Your task is to return, word for word, only the lines from the line with "Open the travel category link" through the close of the data. Exclude all pictures.
%%
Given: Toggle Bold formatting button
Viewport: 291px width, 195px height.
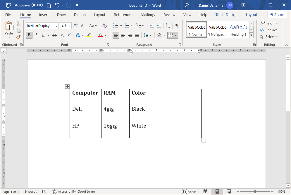Looking at the screenshot, I should click(x=29, y=35).
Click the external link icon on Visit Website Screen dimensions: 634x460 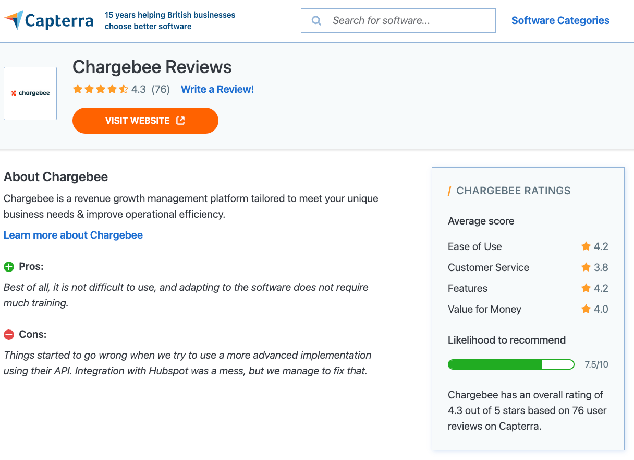[180, 120]

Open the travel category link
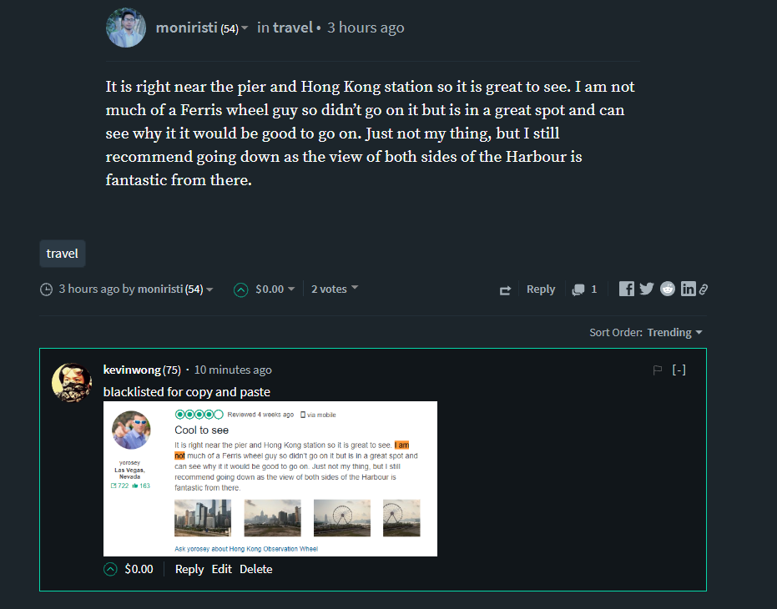tap(293, 28)
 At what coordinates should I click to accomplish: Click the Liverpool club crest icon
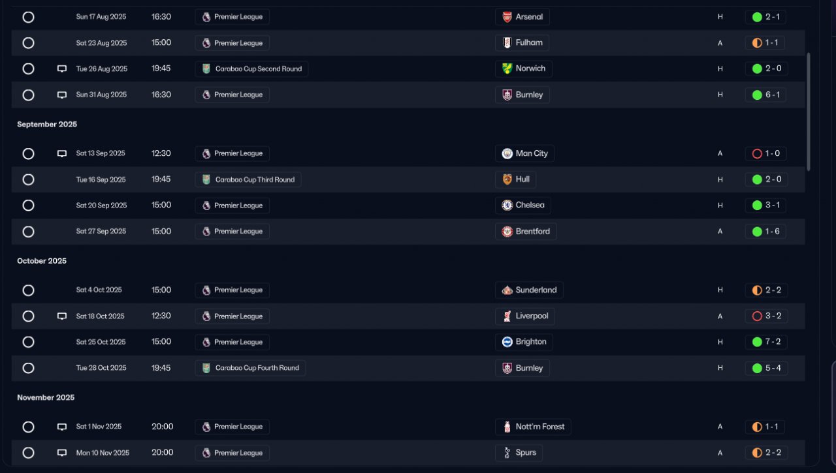pyautogui.click(x=507, y=316)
%%
#### OUTPUT
Open the travel category link
tap(293, 28)
 At what coordinates should I click to accomplish: Click the Liverpool club crest icon
pyautogui.click(x=507, y=316)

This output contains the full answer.